> _WORK INSTRUCTION_
Although the data below contains pictures, output only the lines between those holding "Task: Click the タスク バーと [スタート] メニュー icon" and "This screenshot has height=297, width=868.", inclusive, exactly and without those pictures.
- - -
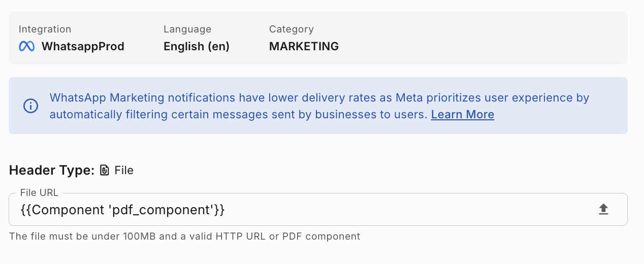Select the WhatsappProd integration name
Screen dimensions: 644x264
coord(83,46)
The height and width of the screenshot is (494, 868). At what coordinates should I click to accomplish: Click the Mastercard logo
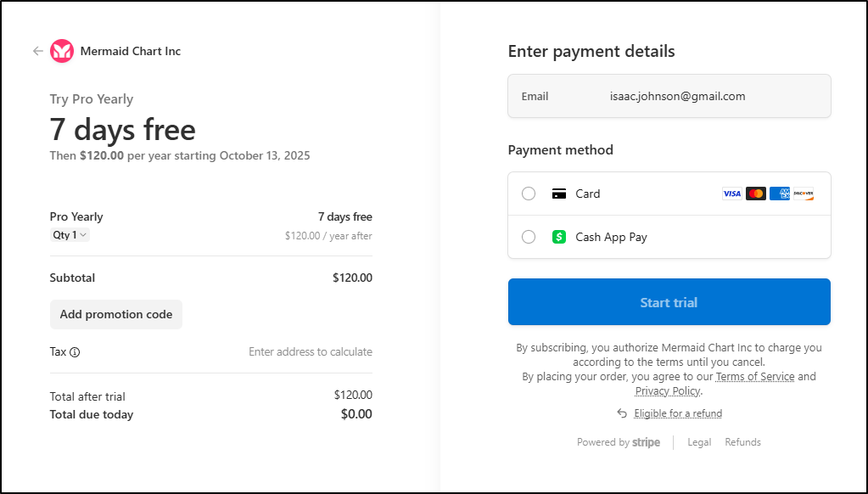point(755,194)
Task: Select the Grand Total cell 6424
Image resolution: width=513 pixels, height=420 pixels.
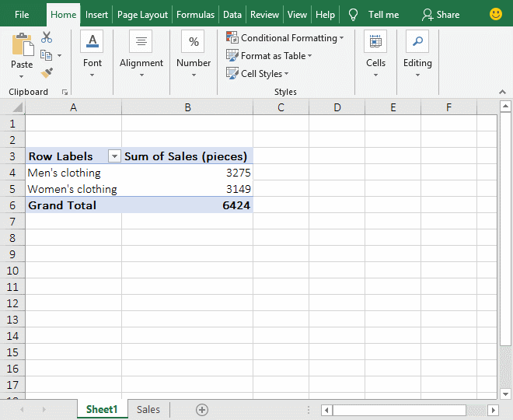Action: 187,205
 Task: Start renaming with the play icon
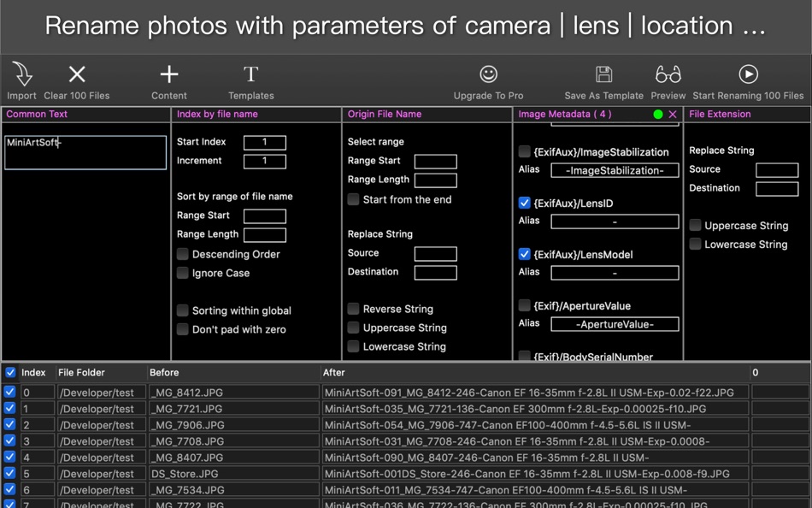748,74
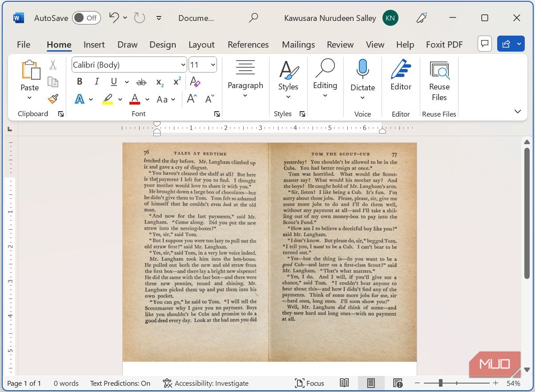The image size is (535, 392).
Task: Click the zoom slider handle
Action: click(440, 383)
- - -
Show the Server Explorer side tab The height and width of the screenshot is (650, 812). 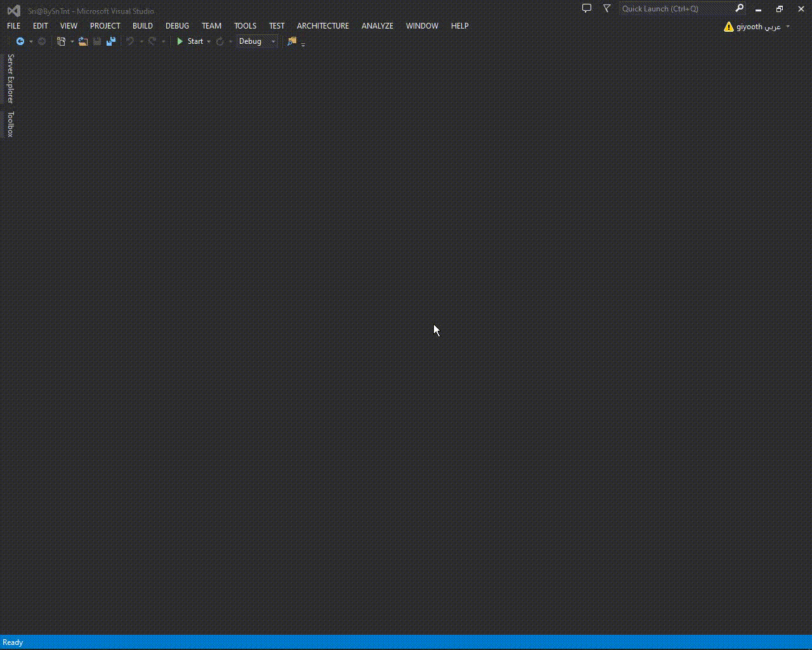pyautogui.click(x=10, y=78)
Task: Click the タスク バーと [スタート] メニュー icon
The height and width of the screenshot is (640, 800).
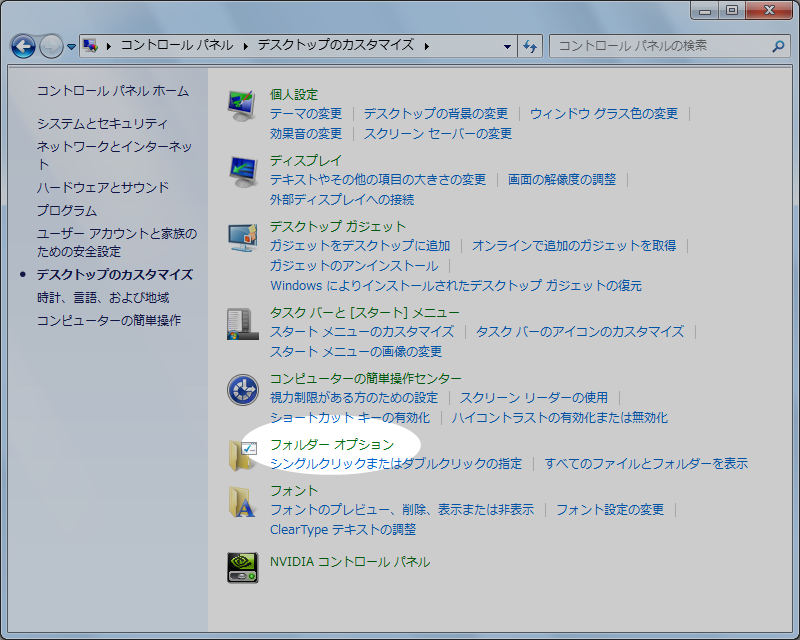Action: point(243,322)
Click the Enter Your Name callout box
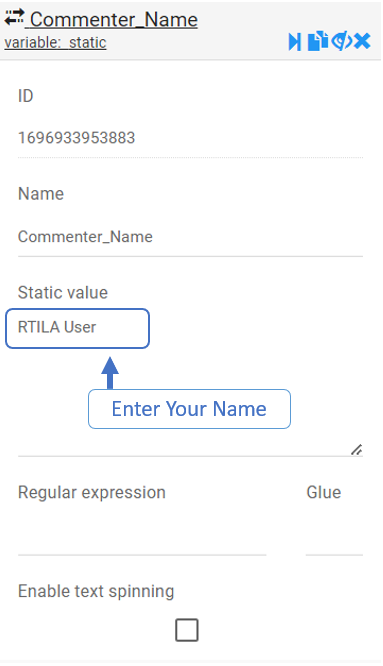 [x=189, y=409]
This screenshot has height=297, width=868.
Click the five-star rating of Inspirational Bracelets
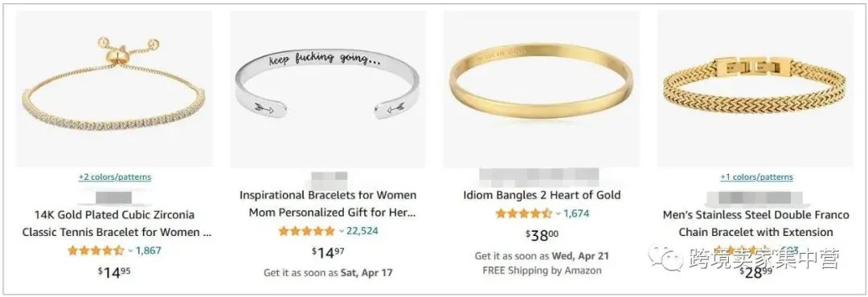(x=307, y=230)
- - -
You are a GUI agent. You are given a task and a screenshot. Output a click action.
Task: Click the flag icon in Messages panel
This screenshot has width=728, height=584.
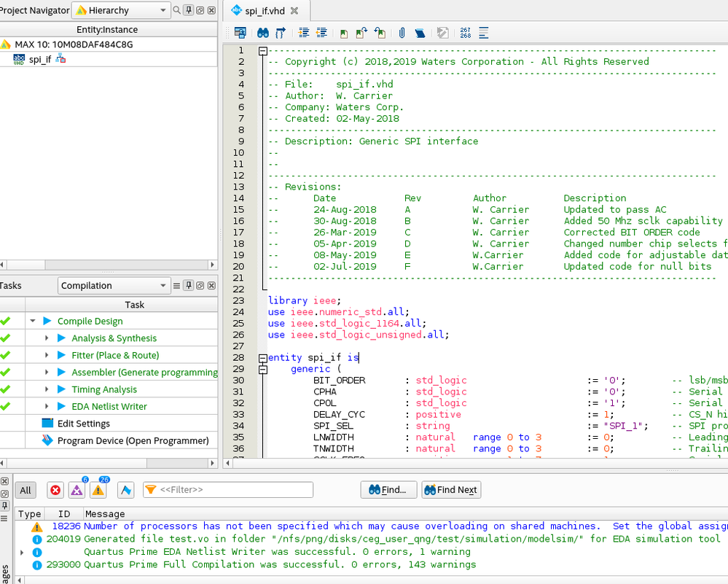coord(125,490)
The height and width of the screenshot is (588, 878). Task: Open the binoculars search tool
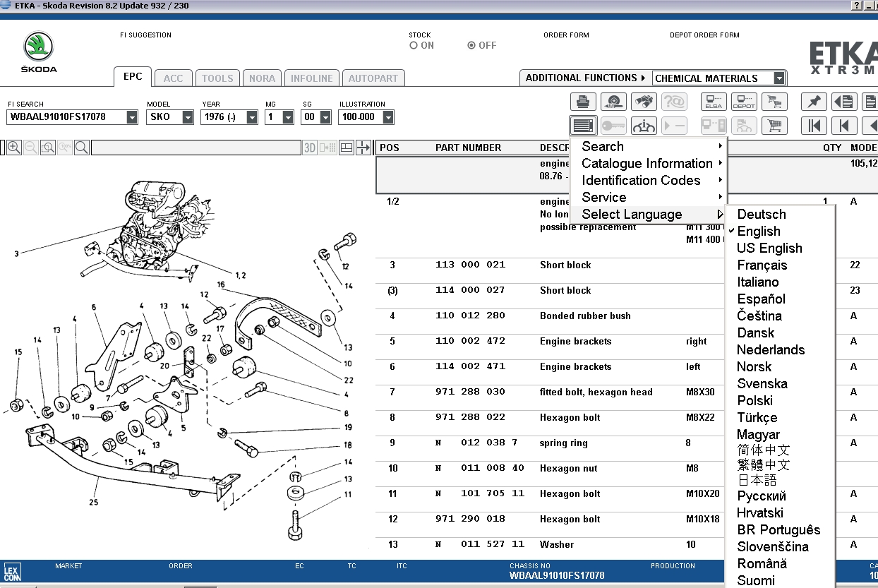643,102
- - -
> _ANSWER AREA_
Task: Click the タスク バーと [スタート] メニュー icon
The height and width of the screenshot is (640, 800).
Action: point(243,322)
Click the Enter Your Name callout box
 [x=189, y=409]
This screenshot has height=297, width=868.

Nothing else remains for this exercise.